Lucanamarca y el miedo

En el documental Lucanamarca (2008), de Carlos Cárdenas y Héctor Gálvez, se muestra un registro de la memoria social, en el que algunos pobladores recuerdan con gran congoja los asesinatos vesánicos del 3 de abril de 1983. En tal fecha, la comunidad de Lucanamarca sufre una represalia por parte del Partido Comunista del Perú-Sendero Luminoso (PCP-SL) dejando como saldo luctuoso la muerte de 69 campesinos (entre adultos, ancianos y niños). Como todo documental hay una selección de las imágenes para reconstruir tal historia. Esta historia contada por sus protagonistas se inicia a partir de la exhumación de los cadáveres de las víctimas, que la CVR convino necesario como parte del proceso de investigación en marcha, allá por el año 2002.

Lo interesante de todo documental, y que lo distingue de toda película de ficción, es que el espectador no puede distraerse en lo estético de la producción, sino que se encuentra obligado a repensar los fragmentos de los hechos que observa. Para el caso de Lucanamarca, luego de espectar una historia contada por sus protagonistas, uno no puede quedarse sólo con la sensación de estremecimiento ante los asesinatos (ejecutados con hachas, cuchillos y picos), como nos lo recuerdan esos cánticos fúnebres que los campesinos (sus deudos) entonan cuando cumplen con las exequias del caso, después de muchos años de espera; sino plantear algunas interrogantes y sacar algunas conjeturas, medianamente coherentes, a partir de los testimonios mostrados.

Como el hecho forma parte de un momento de la historia política del Perú acaecida hace algunos años es posible identificar una situación sintomática. En Lucanamarca se puede observar que el espacio regional en el que tuvo su presencia la subversión presentaba ciertas condiciones sociales para su operatividad. Los testimonios refieren que sus jóvenes tenían cierta expectativa por cambiar la situación de la comunidad (porque la producción de autosuficiencia impedía la reproducción material de la comunidad). La función de la escuela y su discurso de confrontación, propio de todo discurso de izquierda de la época, dispuso el uso común de las ideas de igualdad, justicia y progreso (“salir adelante”). Al decir de uno de los comuneros:

“(…) mi hermano, cuando estábamos en la escuela empezó a decir cómo vamos a vivir así, en casa de adobe, con piso de tierra”.

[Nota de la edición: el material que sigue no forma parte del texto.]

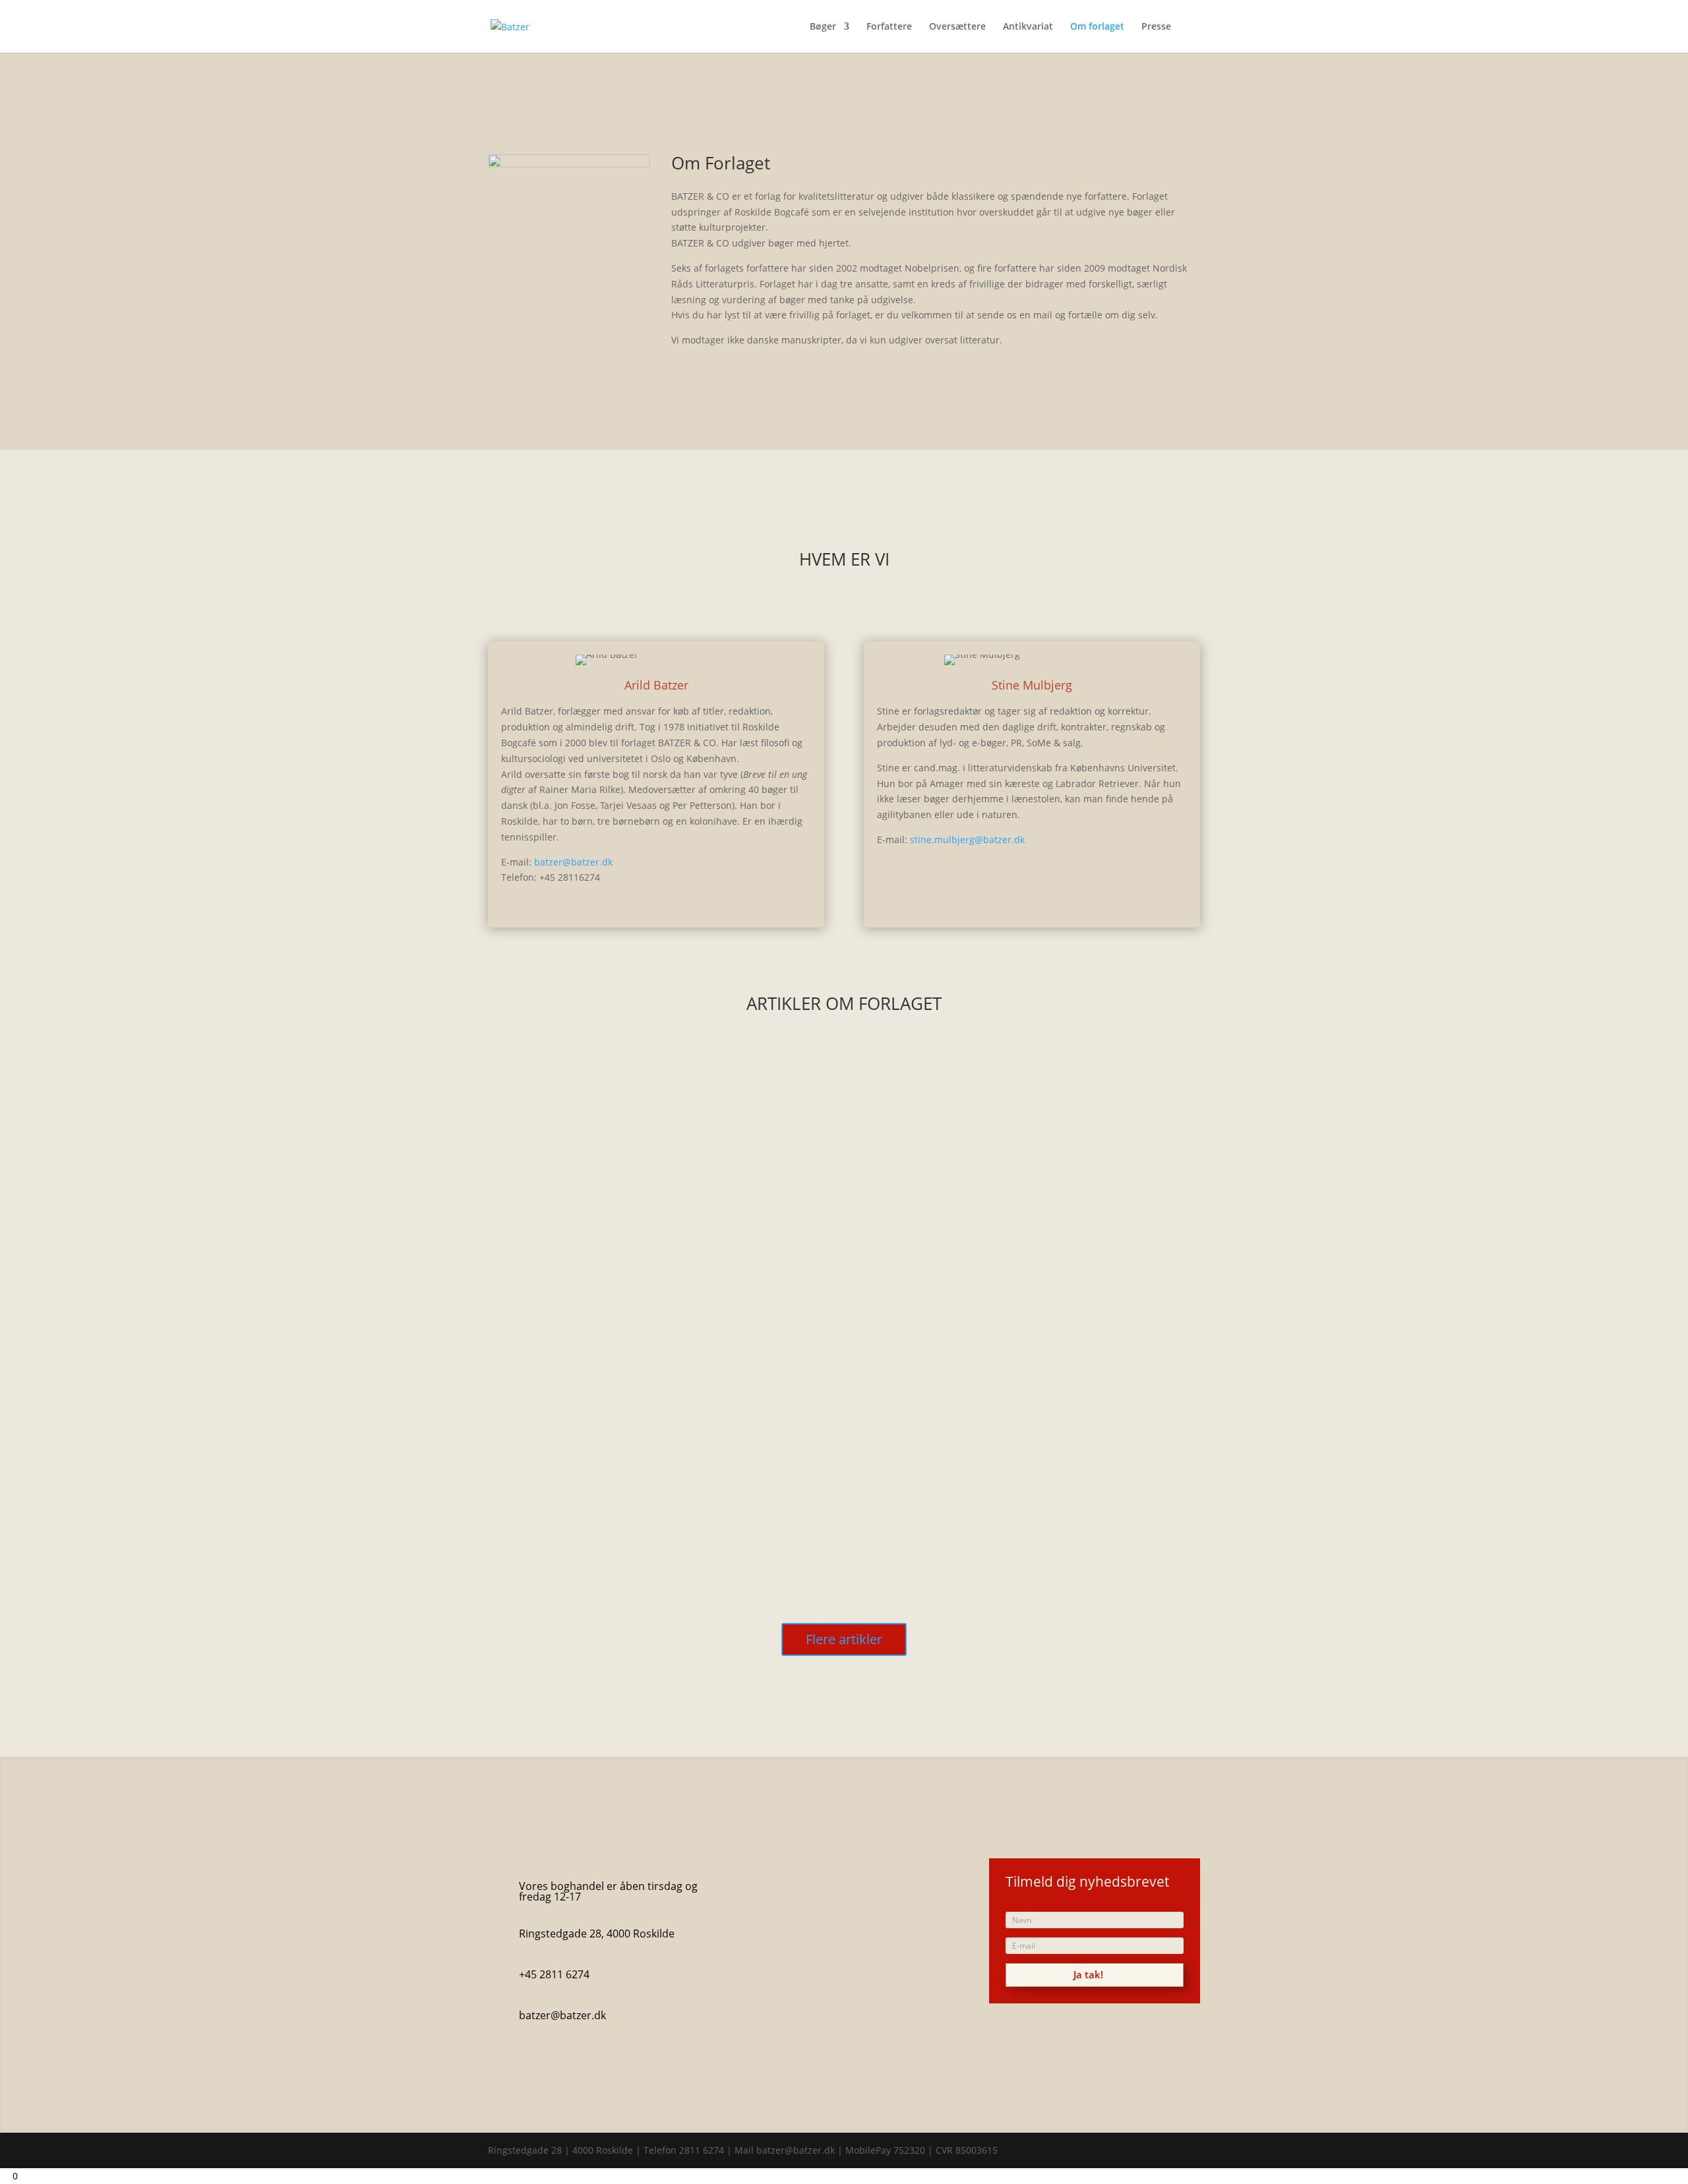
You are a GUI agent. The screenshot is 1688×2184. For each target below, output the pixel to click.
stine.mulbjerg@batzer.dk (967, 839)
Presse (1156, 27)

Ideas de este tipo no sólo expresan una queja personal, sino que compendian una denuncia social al respecto de las condiciones materiales de existencia de muchas comunidades campesinas. Figurativamente, esa fue una de las puertas por donde ingresa ideológicamente la subversión. Aunque para no inclinarse a cierta ingenuidad maniquea, cabe observar que tanto el PCP-SL u otro grupo político, o incluso el mismo Estado, tenían la puerta abierta para ingresar y ejercer su hegemonía en el espacio político de la comunidad, si levantaban aquellas consignas que circulaban a modo de queja y expectativa. Lo cual no quiere decir que sólo ese rasgo determinó los sucesos de la guerra. En apariencia esa queja social puede pasar desapercibida porque muchas veces se piensa que los campesinos son unos sujetos reactivos o unos resentidos (resentimiento que muchos identifican con una cólera de centurias); o, incluso se piensa que los campesinos (debido a su pobreza material) siempre serán engañados si exigen mejores condiciones materiales de existencia, como generalmente muchos jóvenes citadinos de la clase media piensan al respeto (sombra de aquella idea acerca del “buen salvaje”).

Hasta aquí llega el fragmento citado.